Il suo entusiasmo e la prolissa foga con cui via via affronta i vari temi, troppo spesso rasentano una ingenuità ed un’imprudenza da principianti. L’arrivare a definire quale “nazionalismo gesuitico” il governo fascista, alla vigilia del Concordato, l’illusione di poter imprimere alla Massoneria italiota un indirizzo iniziatico e tradizionale, il pensare di poter trattare da pari con il Fascismo, le stesse “catene” magiche del Gruppo di Ur volte ad imprimere un carattere pagano al regime, se da un lato, rappresentarono delle evidenti forme ingenuità, dei veri e propri voli pindarici del nostro, dall’altro, furono però affiancate da un atteggiamento di ottusa chiusura da parte del Regime, che non seppe e non volle comprendere e far suoi la sua carica di entusiasmo, le sue ingenue istanze, accompagnate dal tentativo di imprimere alle varie forme di sapere iniziatico ed alle sue espressioni organizzative, un carattere italico ed indoeuropeo, scevro da suggestioni “esotiche”, ovverosia di origine medio orientale ed orientale.
Se il Regime ebbe, in occasione dei contrasti sorti tra il Nostro ed Evola, che lo voleva denunciare quale aderente alla massoneria, l’accortezza di evitare guai giudiziari a quest’ultimo, d’altro canto, lo isolò totalmente, condannandolo ad un’ingiustificata insignificanza. E questo a causa della tendenza, comune a tutti i Totalitarismi del novecento, ad omologare e ad operare una “reductio ad unum”, attorno ad un determinato e rigido modello, contrariamente al Globalismo il cui modello è frutto di un continuo e reciproco adeguamento tra le istanze della Tecnhe e quelle dell’Economia. La qual cosa, nel lungo e medio termine, ne avrebbe comportato la fine.

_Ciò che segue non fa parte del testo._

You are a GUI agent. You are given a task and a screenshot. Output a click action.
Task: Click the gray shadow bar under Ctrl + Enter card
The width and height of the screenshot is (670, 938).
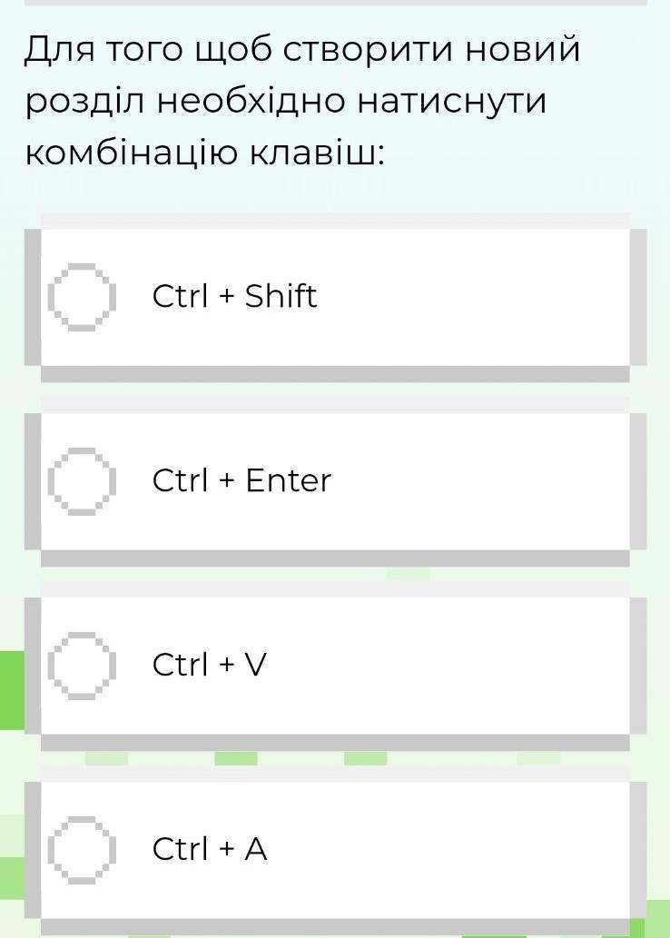[334, 558]
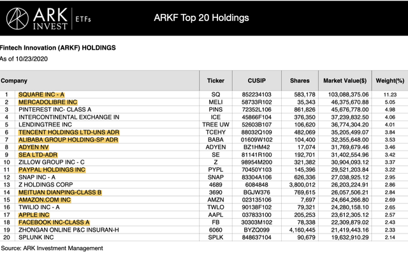Select the PAYPAL HOLDINGS INC row name

coord(52,170)
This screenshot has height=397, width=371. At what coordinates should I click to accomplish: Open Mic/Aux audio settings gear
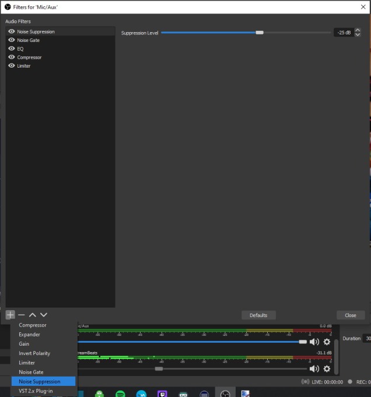coord(327,342)
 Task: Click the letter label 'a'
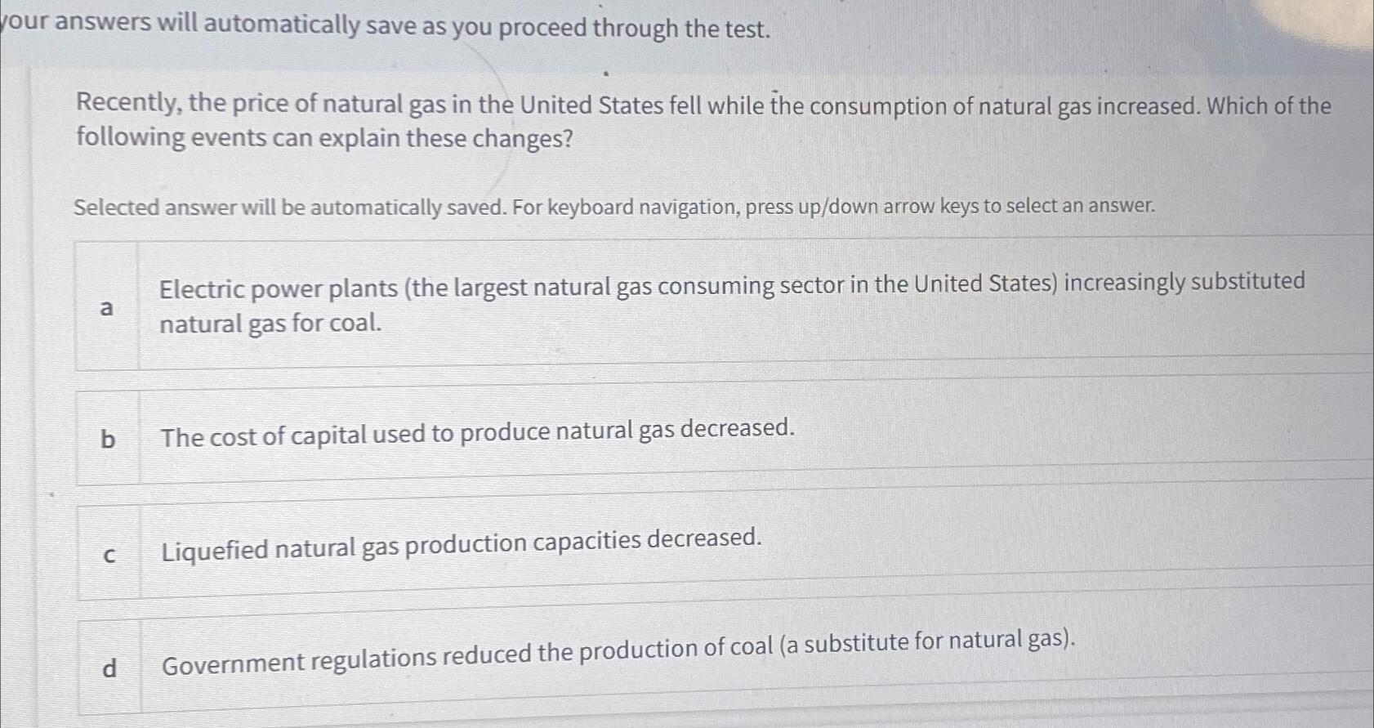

Incompreso ed isolato, il nostro avrebbe concluso la propria esistenza, immerso nei suoi studi pitagorici, in povertà, a guerra appena finita, nel 1946. Quella di Arturo Reghini è una trista vicenda, tutta italiota, incentrata su un’invidia ed un vigliaccheria che affondano le proprie radici in una plurisecolare tradizione, tutta nostrana. La persecuzione del pensiero “non conforme”, accompagnate ad una idea ottusa ed antimeritocratica dell’umano agire, ad oggi, continuano a costituire quella miscela che impedisce e rallenta la crescita e l’armonioso sviluppo del nostro Paese. Al di là di dibattiti su questa o quella formula politica od economica che dir si voglia, questo è il problema centrale dell’Italia (e dell’Occidente…) di oggi. E prima ce ne avvedremo e meglio sarà per tutti.